The equation of motion for constant non-zero acceleration a which gives the dependence of the velocity v?
...on the distance travelled is:
(Use x0, v0 for initial position and velocity)
answer should be v^2=
To derive the equation of motion for constant non-zero acceleration, let's start by using the following variables:
- x0: initial position
- v0: initial velocity
- a: constant acceleration
- x: distance traveled (position at any given time t)
- v: velocity at any given time t
Now, we can use the equations of motion to derive the equation for the dependence of velocity on the distance traveled.
1. v = v0 + at (equation of motion relating velocity and time)
To eliminate time from this equation, we need to express it in terms of distance traveled (x). We can do this by utilizing another equation of motion:
2. x - x0 = v0t + (1/2)at^2 (equation of motion relating position and time)
Rearranging equation 2 to solve for time (t):
x - x0 = v0t + (1/2)at^2
(1/2)at^2 + v0t - (x - x0) = 0
This is a quadratic equation in terms of t. We can solve for t using the quadratic formula:
t = (-v0 ± √(v0^2 + 2a(x - x0))) / a
Now, substitute this expression for t into equation 1:
v = v0 + a((-v0 ± √(v0^2 + 2a(x - x0))) / a)

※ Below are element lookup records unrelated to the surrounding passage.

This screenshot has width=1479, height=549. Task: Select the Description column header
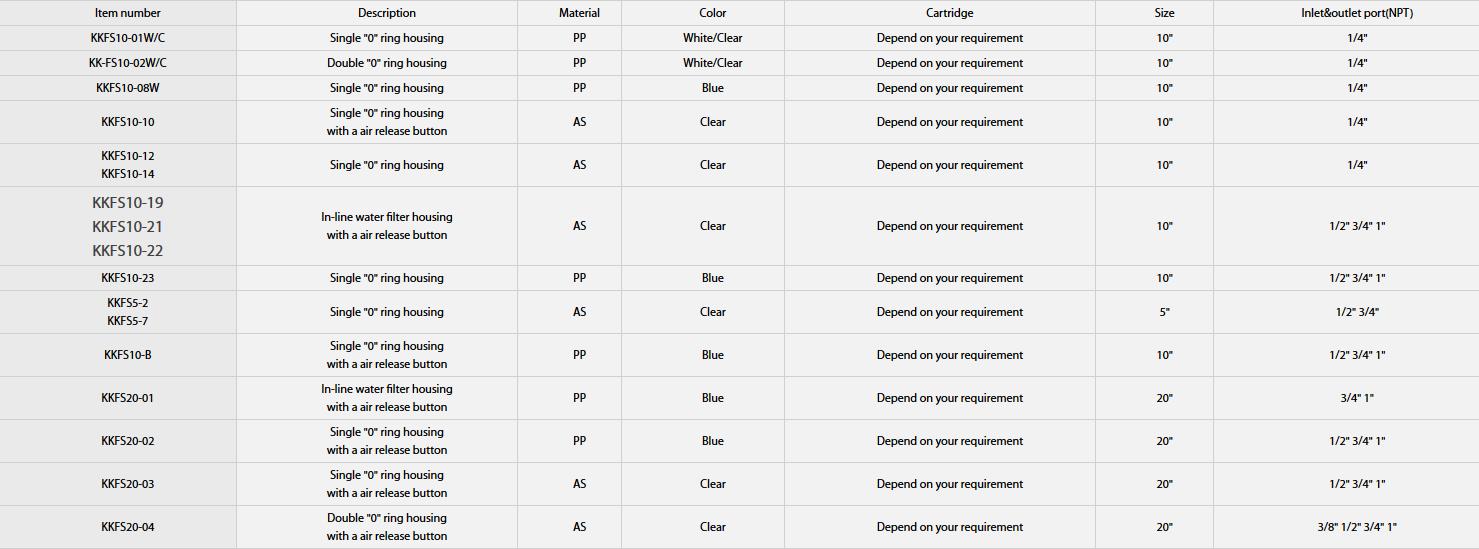click(x=387, y=13)
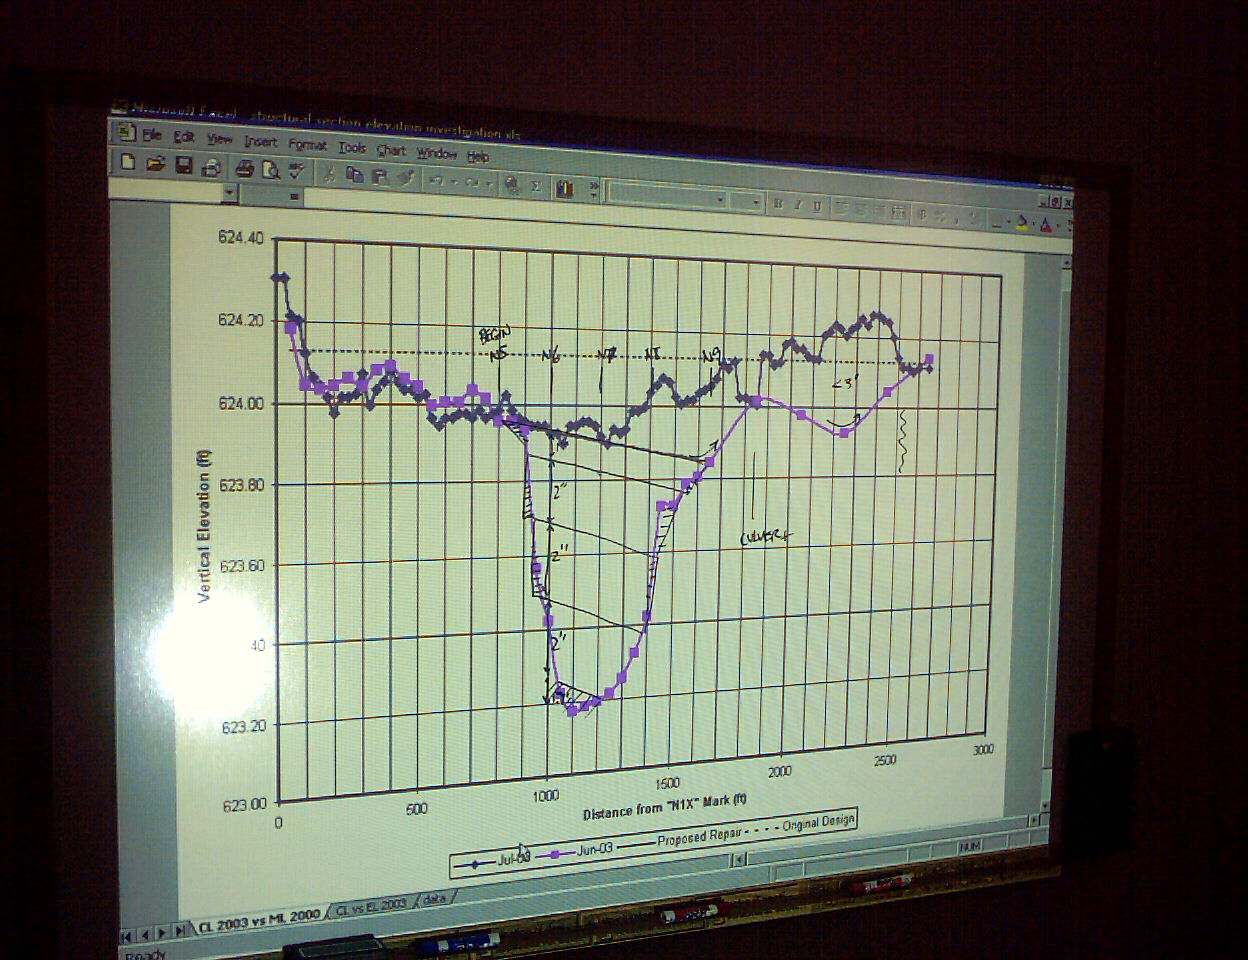Toggle Underline formatting button

click(x=817, y=206)
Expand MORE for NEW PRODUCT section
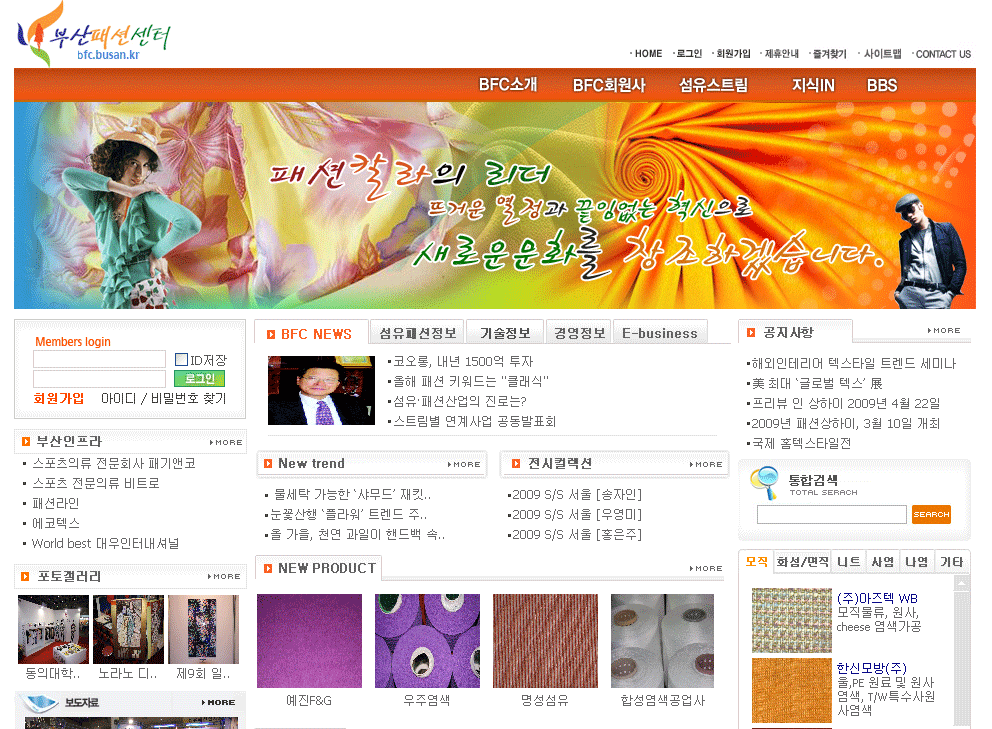Image resolution: width=992 pixels, height=729 pixels. point(708,569)
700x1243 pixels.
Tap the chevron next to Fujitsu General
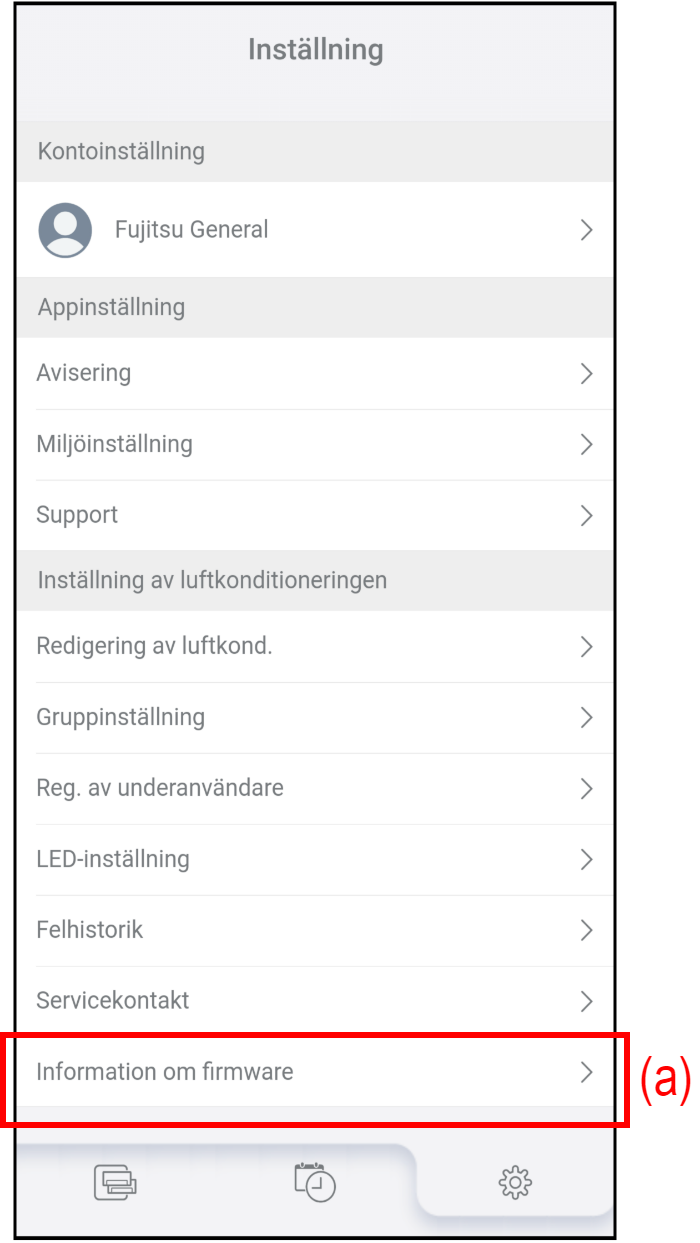587,230
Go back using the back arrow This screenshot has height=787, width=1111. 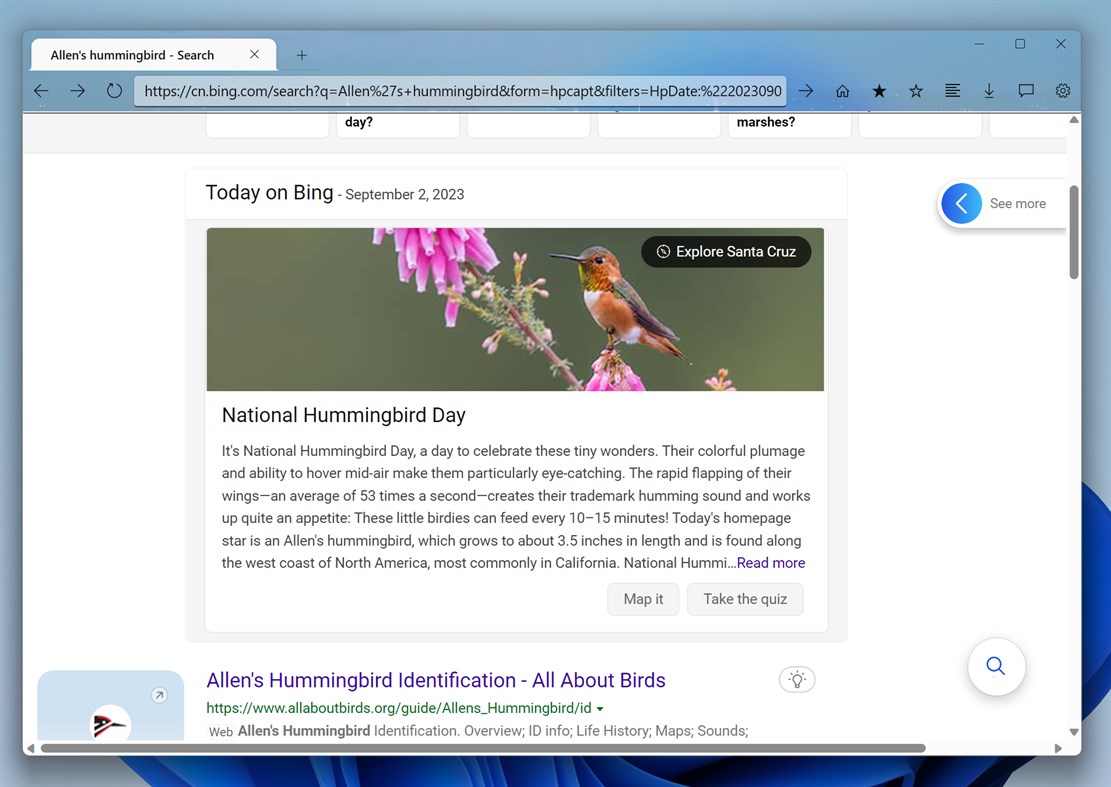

v = v0 - v0 ± √(v0^2 + 2a(x - x0))
v = ± √(v0^2 + 2a(x - x0))
Since we are considering constant non-zero acceleration, the negative sign can be excluded:
v = √(v0^2 + 2a(x - x0))
This equation represents the dependence of velocity (v) on the distance traveled (x), given the initial position (x0), and initial velocity (v0), with a constant non-zero acceleration (a).
Therefore, the final equation is:
v^2 = v0^2 + 2a(x - x0)